However, Swanner’s demeanor shows she’s knows hard work and overcoming adversity are parts of life.
“Dwight had his first birthday there,” said Swanner.
She’s got plenty of stories to tell about her and “them boys,” growing up there at Gray Ridge Road.
She said it’s a wonder the old house survived as long as it did, telling of the time “them boys” caught the house on fire playing in the kitchen. They knocked something off of the stove, she said.
“It was on the 26th right around Christmas and them boys were playing basketball around the stove,” she said.
She recalls a second incident the house barely escaped catching fire. The family was sitting on the front porch during a lightening storm and got a big shock.
“There was this big ball of fire come and it kindly shocked us all,” said Swanner.
She explains because the log cabin was made entirely out of wood that they had lightening rods around the house in case of storms.
“They say that’s all that saved this house,” she said.
There was a lot of work to be done on the 123-acre farm.
“We used to work those hills,” said Swanner. “We picked a bale of cotton a day.”
The children had the responsibility of milking the cows and they would take milk to the Ardmore Creamery to get lunch money and groceries.
“We all had to milk,” said Swanner. “I had to milk one at night and the boys milked two at night and one in the morning. “
The taste of milk was ruined for her.
“I didn’t drink the milk, because I had to milk ’em,” said Swanner. “I still don’t.”
She said the farm also included mules to plow with and honey beehives.
“Daddy would go in and rob the bees every so often,” she said.
Living country
Fun times at the Tyler farm consisted of porch sitting and kids playing in the yard.
“We were out here in the middle of nowhere and we sat out here until it got dark,” Swanner said.
The boys would play with rims from truck tires and push them around the yard with a paddle.
Swanner said that they took money from the cotton bales they picked and finally bought a bicycle they shared between them.
The family saved up from the sale of their cotton and eventually bought a Ford tractor and a 1952 Chevrolet car.
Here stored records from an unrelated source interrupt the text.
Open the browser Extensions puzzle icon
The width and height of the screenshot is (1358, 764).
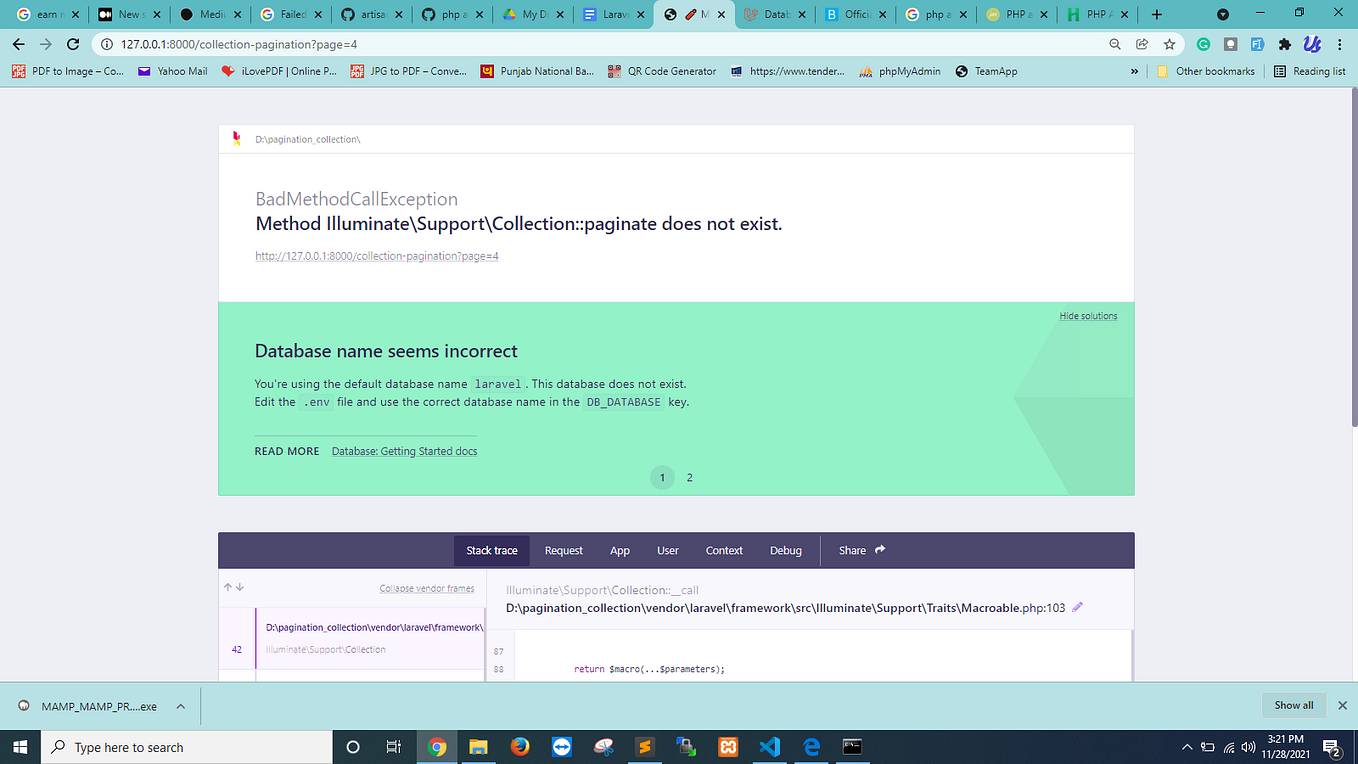click(x=1284, y=43)
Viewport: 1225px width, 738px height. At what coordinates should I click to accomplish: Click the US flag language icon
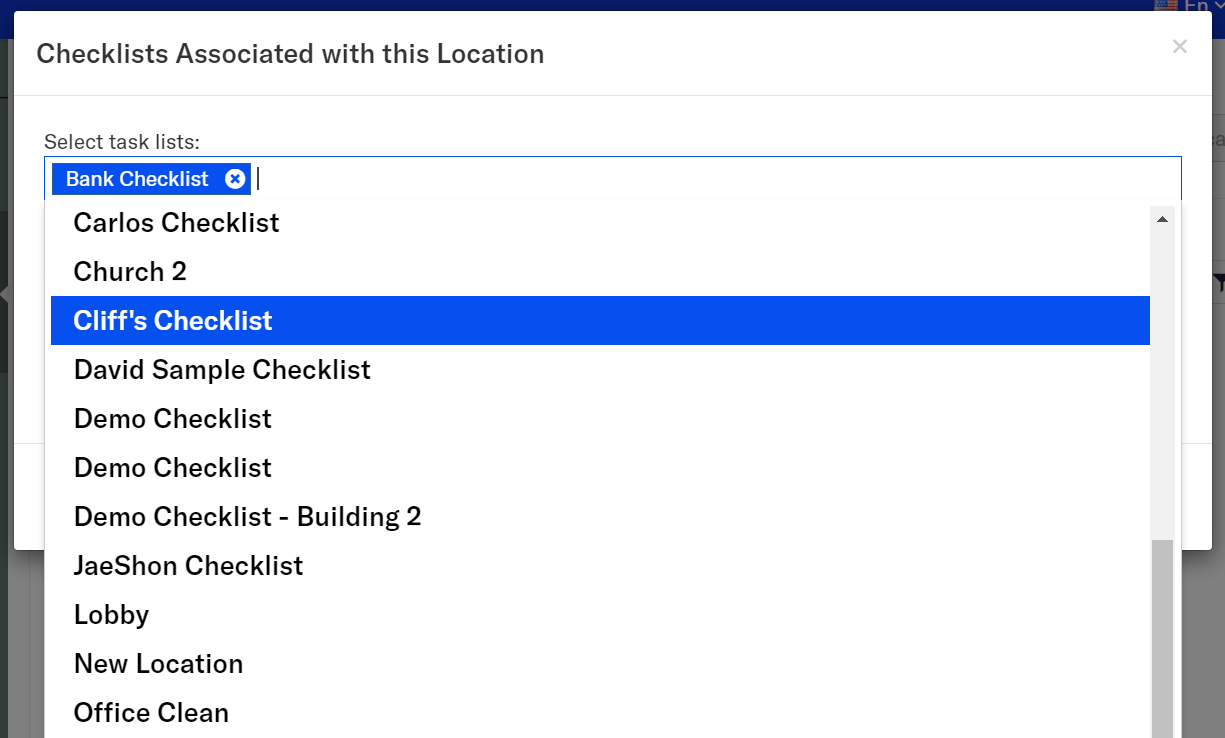click(1165, 5)
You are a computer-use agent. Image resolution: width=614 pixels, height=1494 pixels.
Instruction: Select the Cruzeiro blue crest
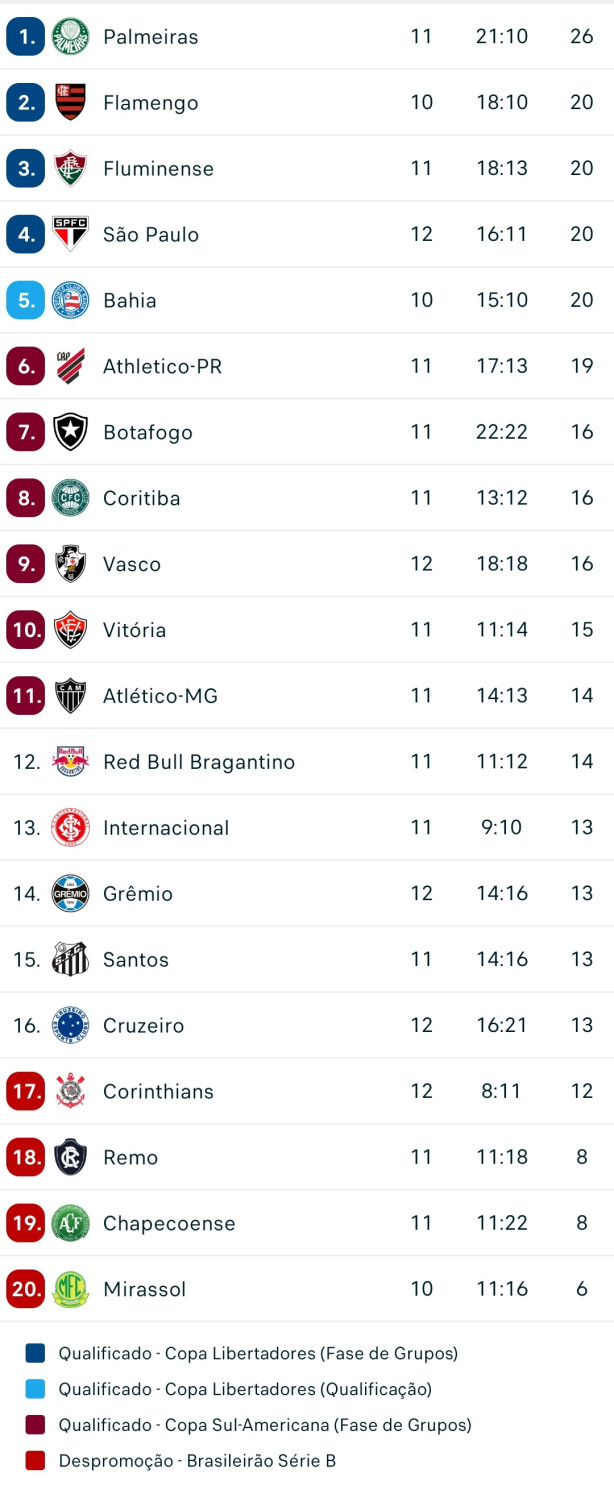coord(70,1026)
They rode to church on a trailer pulled by the tractor.
She said she and her brothers would get their schoolwork by lamplight.
“We didn’t have electricity until 1948. We used a lamp,” said Swanner. “When we got a refrigerator, Mother made Kool-Aid and we thought we had something.”
Country living also meant drawing water from a well.
The family drank, washed clothes, and bathed in the water they drew from the well.
“We didn’t have towels and things,” said Swanner. “We had fertilizer and feed sacks.”
Their mother made their curtains, sheets, shirts, and dresses out of the used sacks.
“If there was a flowery one, I got a dress,” she said.
The kids slept on hot straw mattresses on little cots.
“I used to lay my head out the window near my bed at night to cool off,” she said.
Thinking ahead
During the dismantling of the old home, Kevin Tyler found several antiques he plans to keep and possibly restore, including an old stove and washing machine.
“Things like that, Kevin wants to keep,” said Swanner.
She said old habits are hard to break and still has the urge to pick a little cotton now and then, even though her health probably would not let her.
“I would love to do it now,” said Swanner, explaining that Dickey Hobbs has a cotton-picking contest. “I’ve thought about doing it.”
She said she still keeps a garden.
She has muscadines, cucumbers, rattlesnake green beans, and flowers.
“I still plant a little of that old hickory king corn that they used to grow in the field,” she said.